Laboratories of Analytical Biology, Smithsonian Institution, 10th & Constitution Aves. NW, Washington, D.C., 20560, United States of America.
Department of Biology, University of Mississippi, Box 1848, Mississippi, 38677, United States of America.
Department of Biology and Bean Life Science Museum, Brigham Young University, Provo, Utah, 84602, United States of America.
Department of Ecology and Evolutionary Biology, University of Arizona, Tucson, Arizona, 85721, United States of America.

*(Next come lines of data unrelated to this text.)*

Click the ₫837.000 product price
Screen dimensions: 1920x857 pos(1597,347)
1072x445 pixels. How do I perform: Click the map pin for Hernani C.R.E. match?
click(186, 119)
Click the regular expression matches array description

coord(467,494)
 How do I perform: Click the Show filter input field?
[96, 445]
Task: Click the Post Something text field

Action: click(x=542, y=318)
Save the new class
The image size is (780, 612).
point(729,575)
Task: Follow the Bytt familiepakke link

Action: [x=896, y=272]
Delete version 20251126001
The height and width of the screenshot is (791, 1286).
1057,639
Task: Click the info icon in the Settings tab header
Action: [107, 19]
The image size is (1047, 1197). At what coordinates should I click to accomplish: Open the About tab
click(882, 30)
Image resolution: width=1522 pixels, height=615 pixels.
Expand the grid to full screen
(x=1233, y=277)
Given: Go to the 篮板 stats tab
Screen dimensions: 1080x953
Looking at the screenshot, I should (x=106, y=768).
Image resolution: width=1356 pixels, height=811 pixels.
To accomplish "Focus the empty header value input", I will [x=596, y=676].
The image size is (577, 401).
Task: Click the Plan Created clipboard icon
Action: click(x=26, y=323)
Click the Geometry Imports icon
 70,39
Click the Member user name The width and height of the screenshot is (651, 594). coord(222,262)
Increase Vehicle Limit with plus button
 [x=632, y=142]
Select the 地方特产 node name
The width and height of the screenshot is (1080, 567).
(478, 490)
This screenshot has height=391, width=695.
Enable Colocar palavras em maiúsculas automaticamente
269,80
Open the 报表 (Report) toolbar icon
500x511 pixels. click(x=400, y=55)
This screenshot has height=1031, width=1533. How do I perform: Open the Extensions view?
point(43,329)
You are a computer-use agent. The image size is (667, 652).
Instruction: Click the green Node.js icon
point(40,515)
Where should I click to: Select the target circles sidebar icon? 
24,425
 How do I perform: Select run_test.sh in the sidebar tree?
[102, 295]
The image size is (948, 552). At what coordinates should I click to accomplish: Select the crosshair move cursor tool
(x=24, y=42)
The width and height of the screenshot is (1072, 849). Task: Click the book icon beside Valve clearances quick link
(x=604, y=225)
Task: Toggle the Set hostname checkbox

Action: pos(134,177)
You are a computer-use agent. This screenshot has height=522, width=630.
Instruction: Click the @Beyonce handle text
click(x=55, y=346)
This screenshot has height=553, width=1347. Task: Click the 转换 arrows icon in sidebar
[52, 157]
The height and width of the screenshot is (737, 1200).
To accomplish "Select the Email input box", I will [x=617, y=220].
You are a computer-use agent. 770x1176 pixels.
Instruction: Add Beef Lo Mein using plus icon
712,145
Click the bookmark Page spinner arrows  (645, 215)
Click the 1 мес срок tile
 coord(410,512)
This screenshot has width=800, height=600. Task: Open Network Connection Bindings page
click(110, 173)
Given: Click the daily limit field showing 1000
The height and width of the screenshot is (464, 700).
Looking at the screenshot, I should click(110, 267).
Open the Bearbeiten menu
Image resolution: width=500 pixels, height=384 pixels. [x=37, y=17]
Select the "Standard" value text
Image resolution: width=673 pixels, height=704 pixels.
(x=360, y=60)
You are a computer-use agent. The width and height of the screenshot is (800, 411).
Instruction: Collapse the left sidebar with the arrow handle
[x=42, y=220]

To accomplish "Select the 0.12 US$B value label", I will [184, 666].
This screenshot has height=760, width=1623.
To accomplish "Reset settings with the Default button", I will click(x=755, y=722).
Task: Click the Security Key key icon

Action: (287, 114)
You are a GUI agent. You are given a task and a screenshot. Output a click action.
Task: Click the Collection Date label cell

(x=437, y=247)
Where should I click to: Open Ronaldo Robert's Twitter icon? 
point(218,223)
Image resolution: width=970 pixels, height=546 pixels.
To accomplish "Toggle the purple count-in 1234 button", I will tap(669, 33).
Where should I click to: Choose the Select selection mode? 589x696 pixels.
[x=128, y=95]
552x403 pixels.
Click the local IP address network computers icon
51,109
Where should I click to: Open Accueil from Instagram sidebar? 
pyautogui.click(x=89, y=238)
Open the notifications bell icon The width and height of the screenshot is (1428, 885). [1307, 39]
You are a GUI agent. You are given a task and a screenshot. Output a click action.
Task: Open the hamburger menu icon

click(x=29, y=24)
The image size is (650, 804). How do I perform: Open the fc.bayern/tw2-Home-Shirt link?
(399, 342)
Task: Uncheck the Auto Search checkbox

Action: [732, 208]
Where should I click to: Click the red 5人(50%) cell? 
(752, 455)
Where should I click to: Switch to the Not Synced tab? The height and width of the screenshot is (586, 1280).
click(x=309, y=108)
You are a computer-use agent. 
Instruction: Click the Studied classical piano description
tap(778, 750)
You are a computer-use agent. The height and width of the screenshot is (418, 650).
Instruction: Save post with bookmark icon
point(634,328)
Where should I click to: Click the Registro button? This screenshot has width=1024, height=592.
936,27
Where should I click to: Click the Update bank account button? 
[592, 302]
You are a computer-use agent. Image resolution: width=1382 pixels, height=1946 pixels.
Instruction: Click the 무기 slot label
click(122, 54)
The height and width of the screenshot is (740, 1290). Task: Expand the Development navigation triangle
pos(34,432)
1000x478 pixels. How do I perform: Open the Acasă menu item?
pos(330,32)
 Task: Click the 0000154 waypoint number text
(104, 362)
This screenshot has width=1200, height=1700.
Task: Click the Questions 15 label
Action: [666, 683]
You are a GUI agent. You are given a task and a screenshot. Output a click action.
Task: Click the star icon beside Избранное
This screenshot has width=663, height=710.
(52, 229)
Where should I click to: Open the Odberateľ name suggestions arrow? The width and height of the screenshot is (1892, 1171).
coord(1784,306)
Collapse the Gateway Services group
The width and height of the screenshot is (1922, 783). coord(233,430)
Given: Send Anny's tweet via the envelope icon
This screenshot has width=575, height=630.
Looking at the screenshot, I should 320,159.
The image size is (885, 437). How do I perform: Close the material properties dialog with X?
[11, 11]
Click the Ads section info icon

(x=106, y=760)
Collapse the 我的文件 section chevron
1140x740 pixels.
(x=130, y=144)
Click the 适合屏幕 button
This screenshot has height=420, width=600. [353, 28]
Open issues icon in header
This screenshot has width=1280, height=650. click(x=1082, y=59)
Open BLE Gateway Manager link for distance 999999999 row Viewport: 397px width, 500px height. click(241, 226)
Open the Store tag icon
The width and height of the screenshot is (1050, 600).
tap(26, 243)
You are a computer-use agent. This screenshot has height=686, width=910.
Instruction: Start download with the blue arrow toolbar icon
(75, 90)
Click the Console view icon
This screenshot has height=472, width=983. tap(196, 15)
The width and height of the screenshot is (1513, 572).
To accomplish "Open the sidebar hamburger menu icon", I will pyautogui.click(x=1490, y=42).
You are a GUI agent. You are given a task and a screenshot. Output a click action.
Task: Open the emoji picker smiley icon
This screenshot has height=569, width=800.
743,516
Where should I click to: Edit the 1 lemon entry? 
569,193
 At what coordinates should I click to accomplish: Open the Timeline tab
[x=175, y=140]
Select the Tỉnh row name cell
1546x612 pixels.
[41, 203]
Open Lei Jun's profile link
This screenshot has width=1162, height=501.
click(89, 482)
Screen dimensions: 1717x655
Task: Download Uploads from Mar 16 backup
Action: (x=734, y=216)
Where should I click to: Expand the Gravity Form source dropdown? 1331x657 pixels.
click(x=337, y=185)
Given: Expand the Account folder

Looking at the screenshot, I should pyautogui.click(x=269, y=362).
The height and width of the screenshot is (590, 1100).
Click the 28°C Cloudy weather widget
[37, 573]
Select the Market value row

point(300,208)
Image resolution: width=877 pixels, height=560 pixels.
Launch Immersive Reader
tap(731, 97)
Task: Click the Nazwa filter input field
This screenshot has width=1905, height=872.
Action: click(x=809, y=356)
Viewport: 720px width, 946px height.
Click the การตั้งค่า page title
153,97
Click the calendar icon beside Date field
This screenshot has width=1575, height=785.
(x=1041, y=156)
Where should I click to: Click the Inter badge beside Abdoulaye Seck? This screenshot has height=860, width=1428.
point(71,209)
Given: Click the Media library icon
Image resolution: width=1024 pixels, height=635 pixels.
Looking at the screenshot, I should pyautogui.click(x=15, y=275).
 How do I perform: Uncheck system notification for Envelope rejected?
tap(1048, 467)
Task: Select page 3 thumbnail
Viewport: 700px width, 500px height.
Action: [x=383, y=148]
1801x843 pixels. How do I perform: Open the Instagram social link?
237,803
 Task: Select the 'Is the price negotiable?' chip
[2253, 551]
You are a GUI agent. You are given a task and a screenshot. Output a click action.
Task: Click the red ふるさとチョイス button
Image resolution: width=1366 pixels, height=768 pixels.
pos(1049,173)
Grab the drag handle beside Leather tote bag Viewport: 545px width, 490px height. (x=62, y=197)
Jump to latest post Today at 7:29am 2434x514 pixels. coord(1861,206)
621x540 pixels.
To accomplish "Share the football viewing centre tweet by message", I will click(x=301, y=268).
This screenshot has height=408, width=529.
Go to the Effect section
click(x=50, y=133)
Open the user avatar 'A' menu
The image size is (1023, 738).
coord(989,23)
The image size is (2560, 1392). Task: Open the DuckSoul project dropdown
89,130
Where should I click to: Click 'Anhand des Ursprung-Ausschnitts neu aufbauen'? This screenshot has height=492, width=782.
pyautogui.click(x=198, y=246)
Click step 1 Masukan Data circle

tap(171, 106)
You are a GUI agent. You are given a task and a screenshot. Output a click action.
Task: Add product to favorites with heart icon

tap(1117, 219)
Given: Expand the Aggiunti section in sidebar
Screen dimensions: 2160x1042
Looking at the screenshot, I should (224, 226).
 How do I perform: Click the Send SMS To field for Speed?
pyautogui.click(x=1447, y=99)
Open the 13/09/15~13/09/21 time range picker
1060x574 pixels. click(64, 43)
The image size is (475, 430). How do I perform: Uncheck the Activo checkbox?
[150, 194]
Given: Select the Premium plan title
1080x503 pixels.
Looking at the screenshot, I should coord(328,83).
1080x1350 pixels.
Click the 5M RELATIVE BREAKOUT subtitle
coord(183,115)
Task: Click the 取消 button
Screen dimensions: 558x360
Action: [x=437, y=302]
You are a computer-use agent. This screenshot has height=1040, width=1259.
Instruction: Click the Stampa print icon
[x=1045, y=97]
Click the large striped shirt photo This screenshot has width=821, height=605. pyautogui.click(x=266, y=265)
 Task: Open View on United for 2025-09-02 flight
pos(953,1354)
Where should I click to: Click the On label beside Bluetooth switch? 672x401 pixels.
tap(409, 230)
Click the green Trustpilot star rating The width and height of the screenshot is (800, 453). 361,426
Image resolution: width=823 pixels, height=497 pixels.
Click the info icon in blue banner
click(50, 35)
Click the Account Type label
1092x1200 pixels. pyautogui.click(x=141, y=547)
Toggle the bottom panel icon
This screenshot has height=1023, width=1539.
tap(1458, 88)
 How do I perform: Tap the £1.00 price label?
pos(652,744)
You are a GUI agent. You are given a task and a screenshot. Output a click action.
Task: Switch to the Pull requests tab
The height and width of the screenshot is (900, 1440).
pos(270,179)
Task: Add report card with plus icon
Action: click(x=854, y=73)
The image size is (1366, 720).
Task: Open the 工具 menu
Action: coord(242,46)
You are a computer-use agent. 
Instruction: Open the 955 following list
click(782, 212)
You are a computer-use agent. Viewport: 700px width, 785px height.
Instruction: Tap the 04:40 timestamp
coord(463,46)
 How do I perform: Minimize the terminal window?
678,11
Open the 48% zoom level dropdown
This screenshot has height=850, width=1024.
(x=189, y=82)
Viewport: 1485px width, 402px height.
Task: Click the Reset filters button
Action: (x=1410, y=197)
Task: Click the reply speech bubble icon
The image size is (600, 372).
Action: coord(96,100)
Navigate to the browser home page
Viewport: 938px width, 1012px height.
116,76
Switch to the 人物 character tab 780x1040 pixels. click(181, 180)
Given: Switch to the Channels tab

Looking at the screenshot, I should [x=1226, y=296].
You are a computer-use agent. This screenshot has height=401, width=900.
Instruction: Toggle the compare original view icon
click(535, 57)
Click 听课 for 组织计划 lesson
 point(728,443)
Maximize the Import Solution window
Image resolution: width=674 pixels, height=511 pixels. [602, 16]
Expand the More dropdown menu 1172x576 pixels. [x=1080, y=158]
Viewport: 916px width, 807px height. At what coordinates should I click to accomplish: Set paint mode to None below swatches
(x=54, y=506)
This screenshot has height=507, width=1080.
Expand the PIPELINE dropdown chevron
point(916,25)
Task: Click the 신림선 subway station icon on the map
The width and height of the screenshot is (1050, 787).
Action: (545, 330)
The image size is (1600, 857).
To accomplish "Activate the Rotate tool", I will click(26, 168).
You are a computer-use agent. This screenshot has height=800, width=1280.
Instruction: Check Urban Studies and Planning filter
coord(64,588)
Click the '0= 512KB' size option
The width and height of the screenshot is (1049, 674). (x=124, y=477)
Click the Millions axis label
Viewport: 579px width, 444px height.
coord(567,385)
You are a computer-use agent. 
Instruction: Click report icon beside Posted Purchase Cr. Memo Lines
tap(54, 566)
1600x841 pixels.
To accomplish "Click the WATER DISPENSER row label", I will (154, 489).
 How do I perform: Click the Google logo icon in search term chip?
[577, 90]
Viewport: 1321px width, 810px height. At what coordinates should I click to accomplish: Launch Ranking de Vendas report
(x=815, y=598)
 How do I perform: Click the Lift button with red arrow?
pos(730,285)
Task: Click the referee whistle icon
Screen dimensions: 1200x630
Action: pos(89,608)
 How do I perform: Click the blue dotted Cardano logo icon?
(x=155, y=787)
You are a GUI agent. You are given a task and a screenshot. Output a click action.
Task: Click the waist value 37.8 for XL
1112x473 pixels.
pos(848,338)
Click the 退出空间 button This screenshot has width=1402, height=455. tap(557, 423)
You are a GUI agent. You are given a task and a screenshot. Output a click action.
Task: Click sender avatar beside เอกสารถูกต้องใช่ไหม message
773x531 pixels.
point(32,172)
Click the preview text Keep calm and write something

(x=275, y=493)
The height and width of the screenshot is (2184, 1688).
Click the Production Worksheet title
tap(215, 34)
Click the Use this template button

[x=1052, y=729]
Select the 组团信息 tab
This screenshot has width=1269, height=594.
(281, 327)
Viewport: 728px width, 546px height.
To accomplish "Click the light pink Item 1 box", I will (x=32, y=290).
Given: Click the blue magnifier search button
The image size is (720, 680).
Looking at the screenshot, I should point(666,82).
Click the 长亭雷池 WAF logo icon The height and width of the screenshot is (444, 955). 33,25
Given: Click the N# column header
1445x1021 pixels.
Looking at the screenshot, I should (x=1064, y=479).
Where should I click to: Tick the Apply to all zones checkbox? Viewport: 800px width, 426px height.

Squamate reptiles (lizards and snakes) are a pivotal group whose relationships have become increasingly controversial. Squamates include >9000 species, making them the second largest group of terrestrial vertebrates. They are important medicinally and as model systems for ecological and evolutionary research. However, studies of squamate biology are hindered by uncertainty over their relationships, and some consider squamate phylogeny unresolved, given recent conflicts between molecular and morphological results. To resolve these conflicts, we expand existing morphological and molecular datasets for squamates (691 morphological characters and 46 genes, for 161 living and 49 fossil taxa, including a new set of 81 morphological characters and adding two genes from published studies) and perform integrated analyses. Our results resolve higher-level relationships as indicated by molecular analyses, and reveal hidden morphological support for the molecular hypothesis (but not vice-versa). Furthermore, we find that integrating molecular, morphological, and paleontological data leads to surprising placements for two major fossil clades (Mosasauria and Polyglyphanodontia). These results further demonstrate the importance of combining fossil and molecular information, and the potential problems of estimating the placement of fossil taxa from morphological data alone. Thus, our results caution against estimating fossil relationships without considering relevant molecular data, and against placing fossils into molecular trees (e.g. for dating analyses) without considering the possible impact of molecular data on their placement.